The kitchen-refresh budget
A 100 sq ft kitchen with a 30 sq ft backsplash and basic cabinet boxes can be transformed for $245 in materials — peel-and-stick floor, peel-and-stick backsplash, contact paper wrap on cabinets, plus new hardware. That's a Saturday-and-Sunday renter project. The high end with click-lock LVP, real subway tile, and a Rust-Oleum cabinet paint kit lands around $480 — still under what a single contractor visit would cost.
The biggest visual ROI moves
Of the three kitchen surfaces, the order of visual impact per dollar is — cabinets first, backsplash second, floor third. New cabinet color (paint kit or contact paper) is what most people notice when they walk in. The backsplash is a close second because it sits at eye level. The floor matters most for daily comfort but registers less in photos.
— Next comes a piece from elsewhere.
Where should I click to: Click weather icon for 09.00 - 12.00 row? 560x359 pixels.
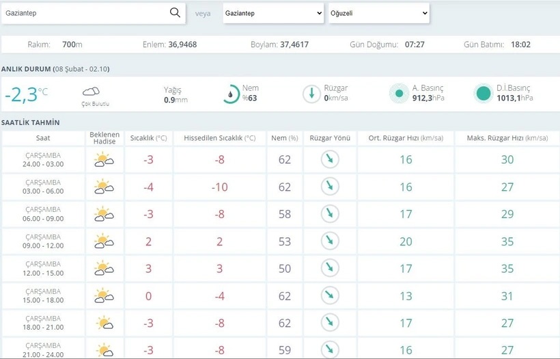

If budget is tight, do cabinets first and floor last.
Hardware is the cheat code
$30 of new cabinet pulls and knobs is the single highest-impact hour you can spend in a kitchen. New matte black or brushed brass hardware on old cabinets visually upgrades the entire room — even without paint or contact paper. Amerock and Ravinte sell 25-packs on Amazon for $30–50. Do this even if you do nothing else.
What we don't recommend
- Hardwood floor in a kitchen with a dishwasher. When it leaks (not if), you're replacing the whole floor.
- Peel & stick backsplash directly behind a gas burner. Adhesive softens above 140°F.
- Painting cabinets without prep. The single most common reason DIY paint jobs fail is skipping the cleaning step.